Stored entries
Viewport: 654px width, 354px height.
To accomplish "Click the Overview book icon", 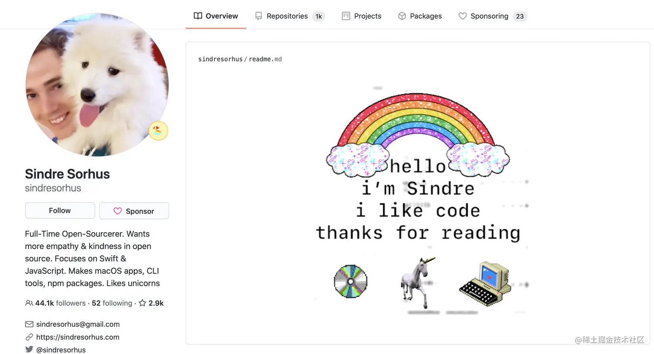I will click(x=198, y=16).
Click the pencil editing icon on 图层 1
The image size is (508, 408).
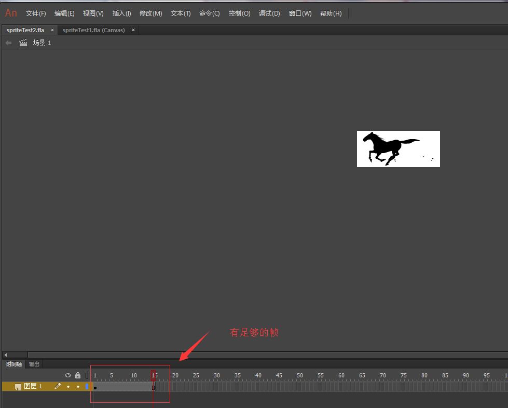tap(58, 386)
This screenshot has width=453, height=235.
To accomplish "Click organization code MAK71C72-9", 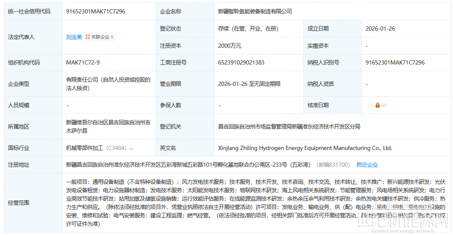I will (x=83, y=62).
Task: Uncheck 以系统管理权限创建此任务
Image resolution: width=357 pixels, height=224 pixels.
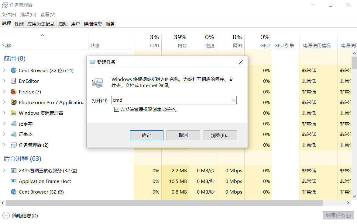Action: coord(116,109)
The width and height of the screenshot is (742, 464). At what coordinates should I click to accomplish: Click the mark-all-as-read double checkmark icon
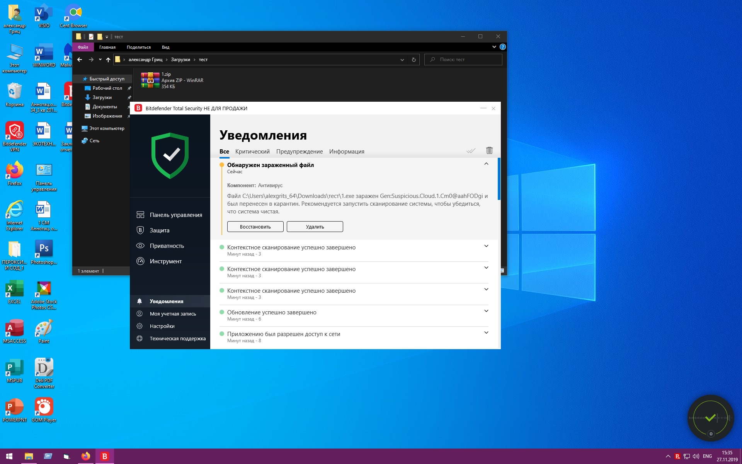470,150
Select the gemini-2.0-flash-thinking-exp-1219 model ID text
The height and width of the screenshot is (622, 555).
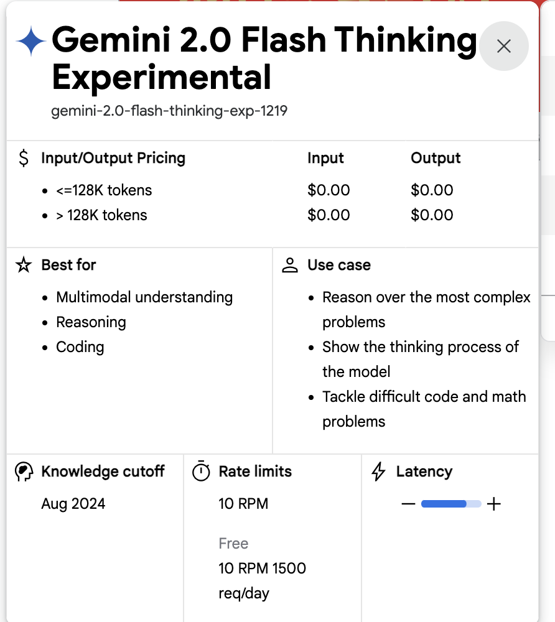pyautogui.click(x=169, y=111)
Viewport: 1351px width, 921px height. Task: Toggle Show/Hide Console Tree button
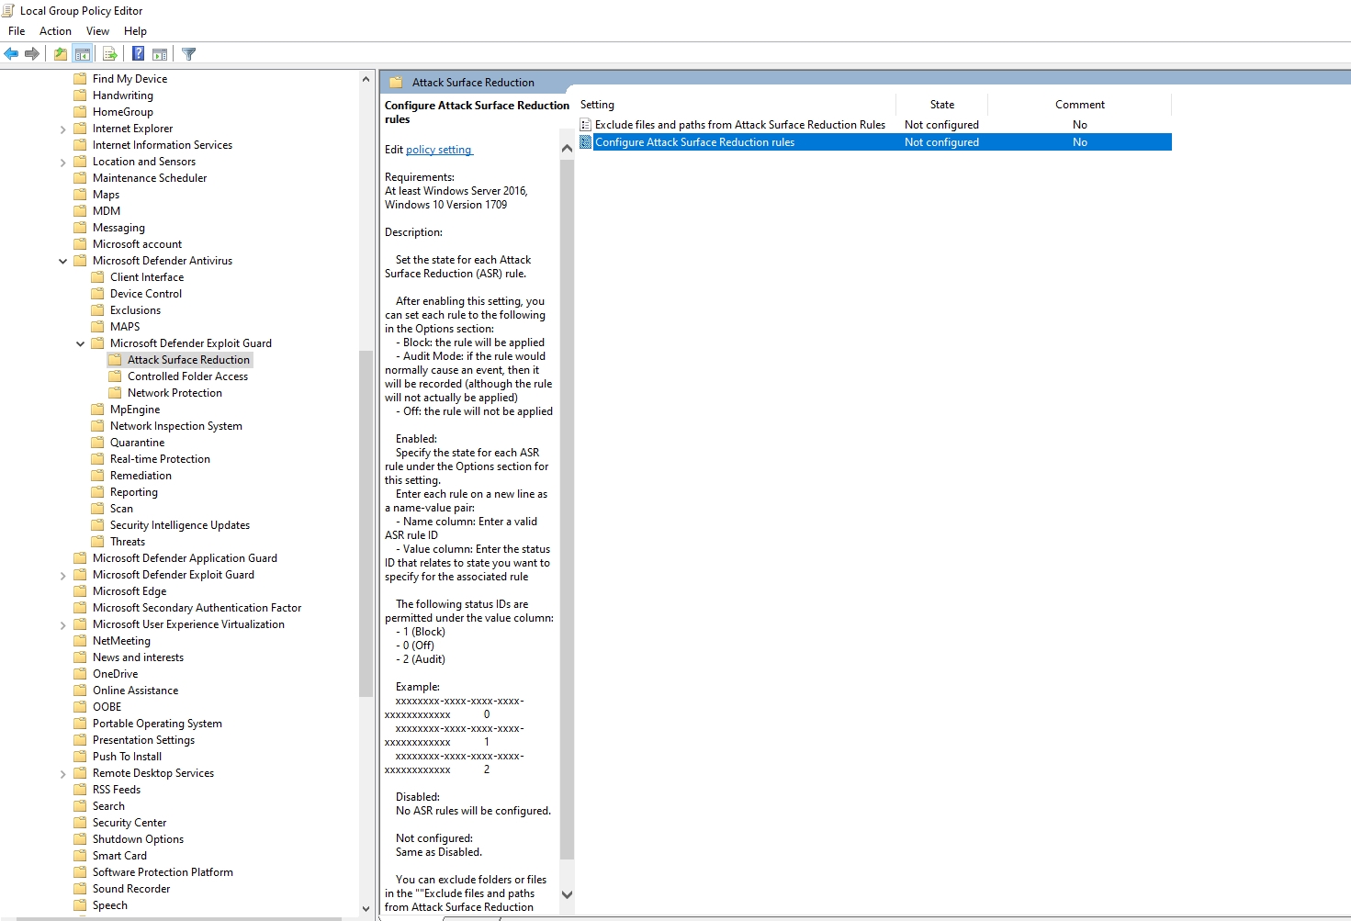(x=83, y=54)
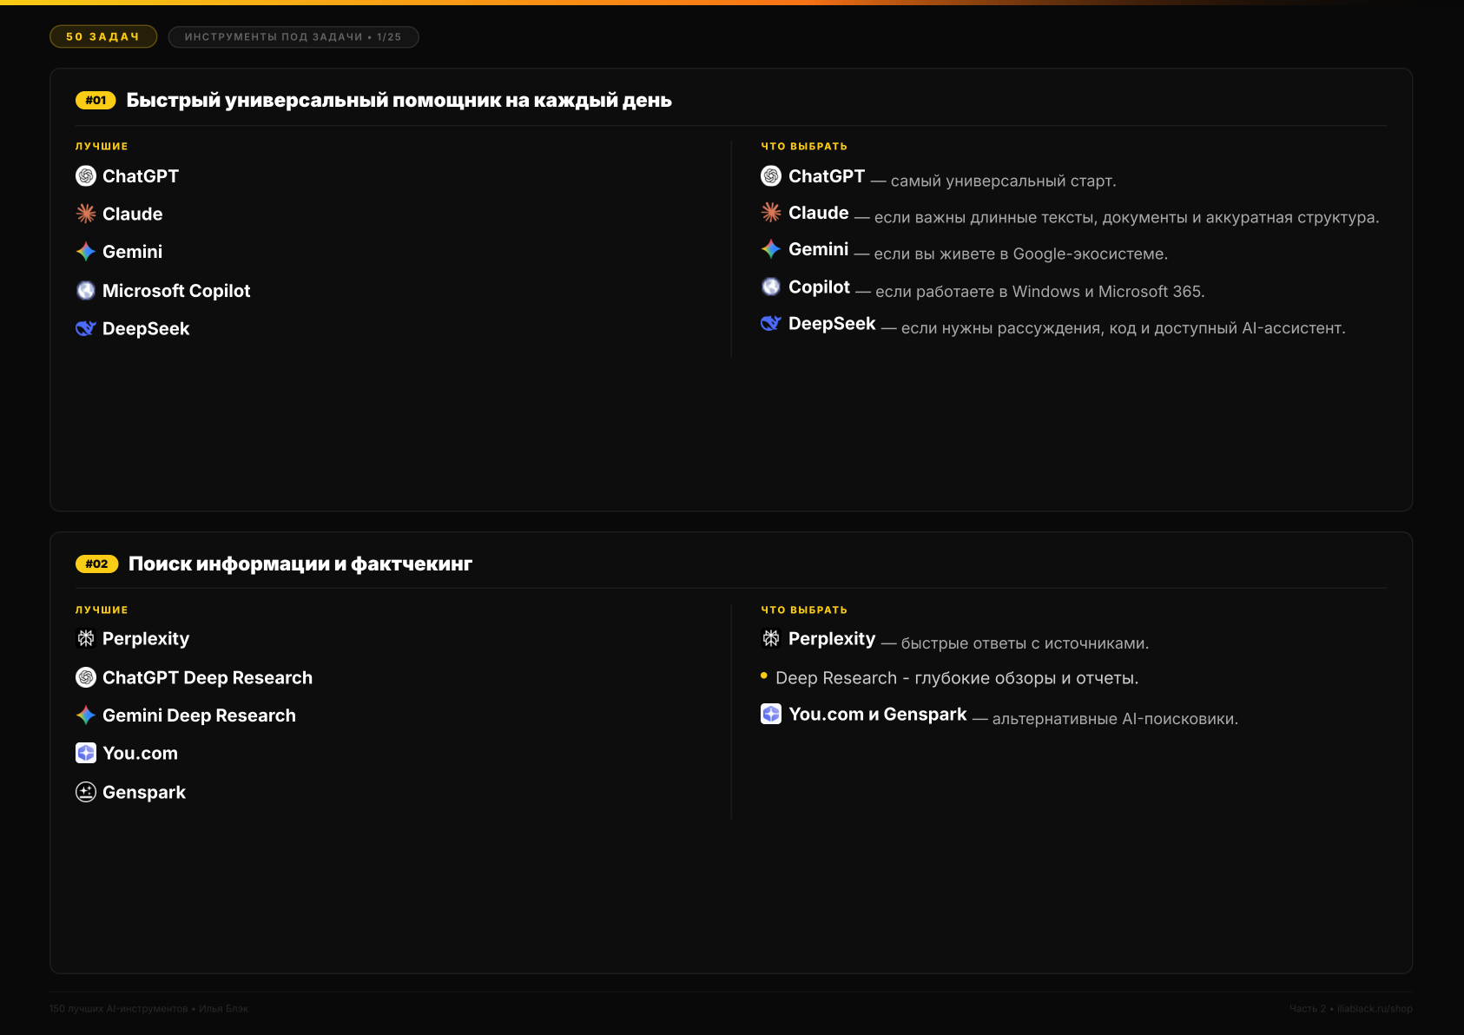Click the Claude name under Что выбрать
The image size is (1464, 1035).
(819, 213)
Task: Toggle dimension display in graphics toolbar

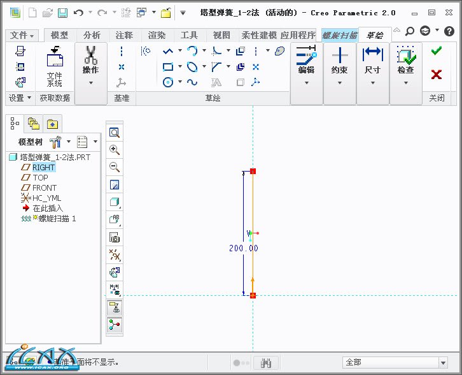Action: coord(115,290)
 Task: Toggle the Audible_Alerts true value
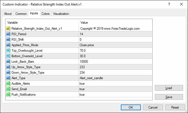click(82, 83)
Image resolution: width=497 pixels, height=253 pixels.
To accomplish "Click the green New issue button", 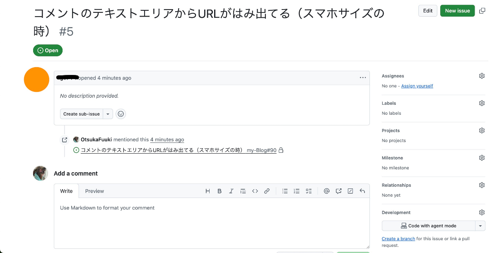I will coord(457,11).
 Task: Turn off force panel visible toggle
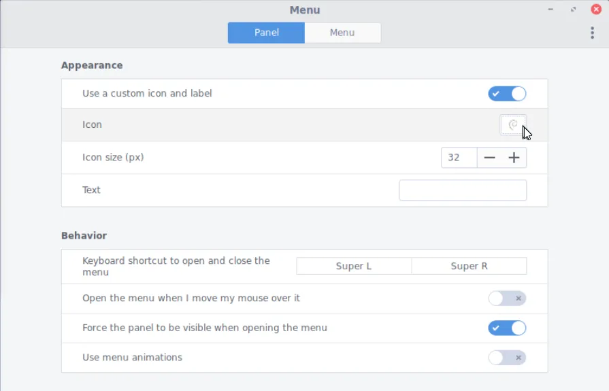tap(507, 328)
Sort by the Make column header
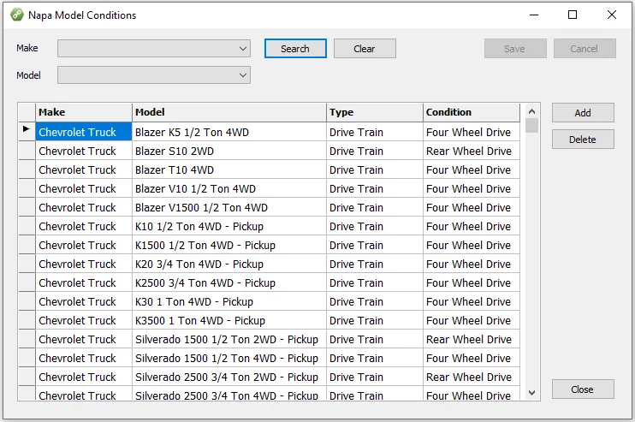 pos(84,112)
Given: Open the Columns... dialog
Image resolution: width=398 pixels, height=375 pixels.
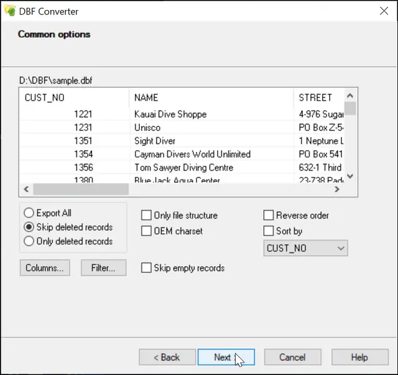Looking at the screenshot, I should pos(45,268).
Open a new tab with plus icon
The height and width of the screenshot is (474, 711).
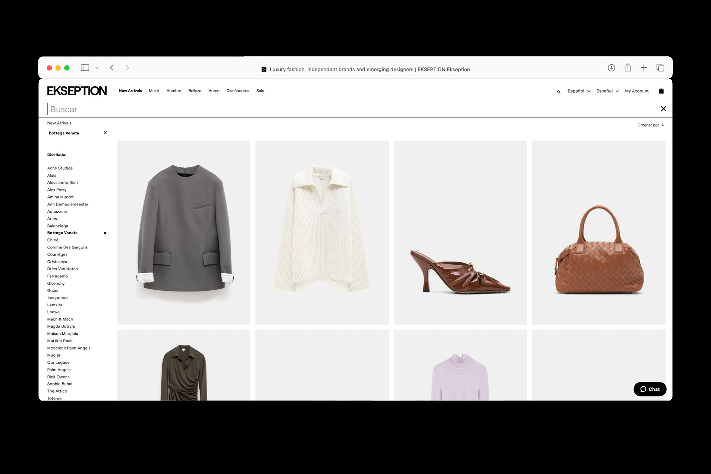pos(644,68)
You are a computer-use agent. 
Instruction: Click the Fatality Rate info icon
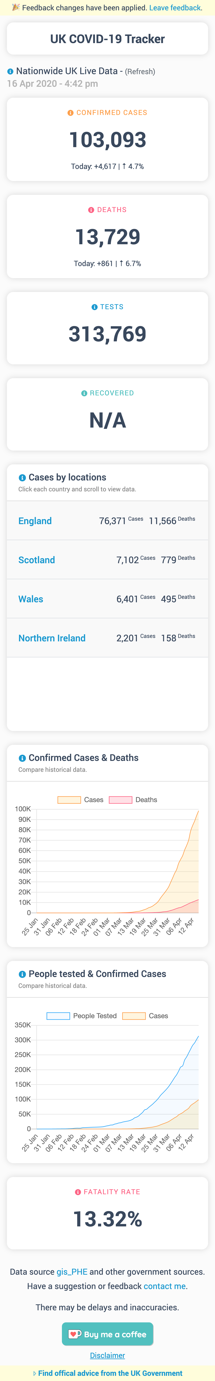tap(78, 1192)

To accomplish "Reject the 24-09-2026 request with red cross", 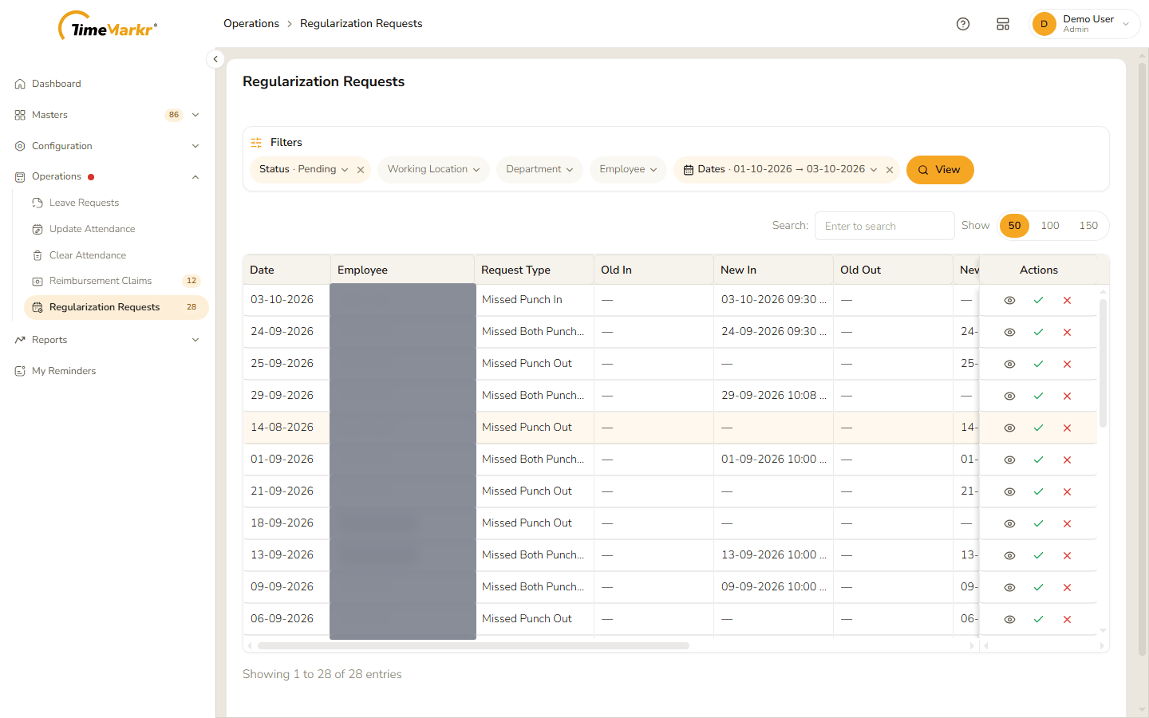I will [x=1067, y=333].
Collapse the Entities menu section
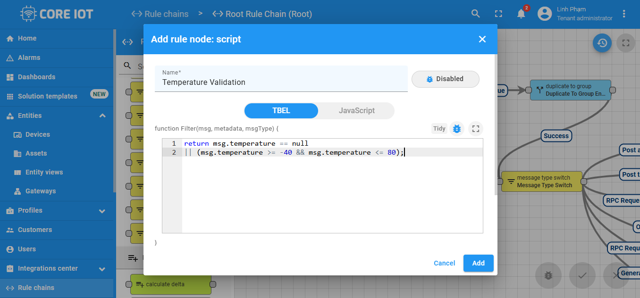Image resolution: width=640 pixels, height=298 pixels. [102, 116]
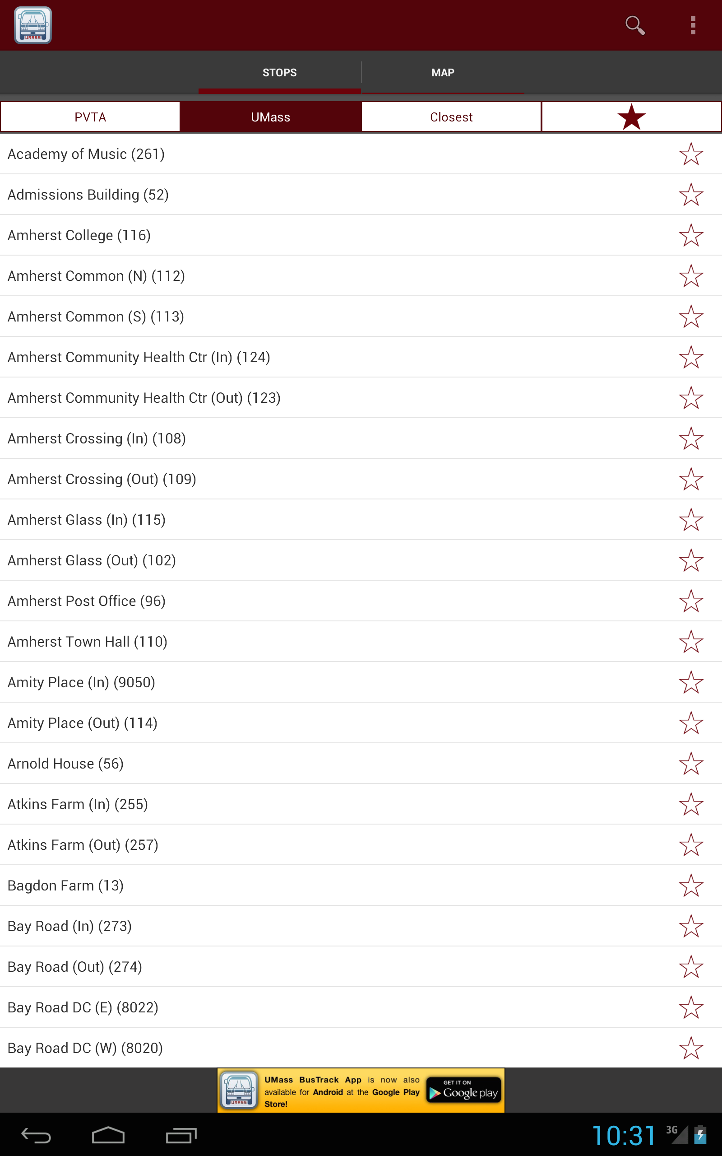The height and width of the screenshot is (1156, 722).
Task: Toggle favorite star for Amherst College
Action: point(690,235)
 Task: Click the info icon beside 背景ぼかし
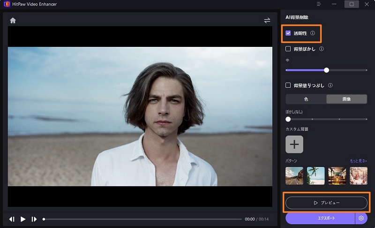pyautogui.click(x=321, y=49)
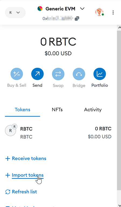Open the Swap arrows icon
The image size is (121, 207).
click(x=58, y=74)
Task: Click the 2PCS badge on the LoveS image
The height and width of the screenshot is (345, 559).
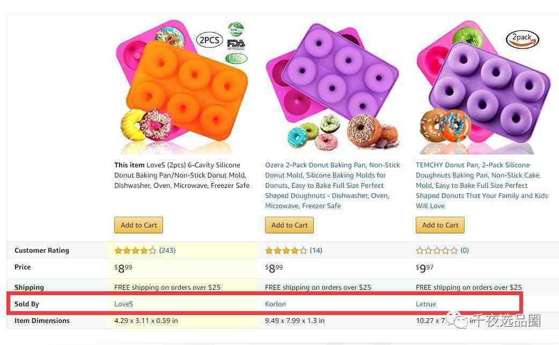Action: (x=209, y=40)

Objective =
Return each line of the items above that contains the string "Viewport".

Correct output =
Viewport: 654px width, 354px height.
Viewport: 1351px width, 921px height. Task: Toggle Show/Hide Console Tree button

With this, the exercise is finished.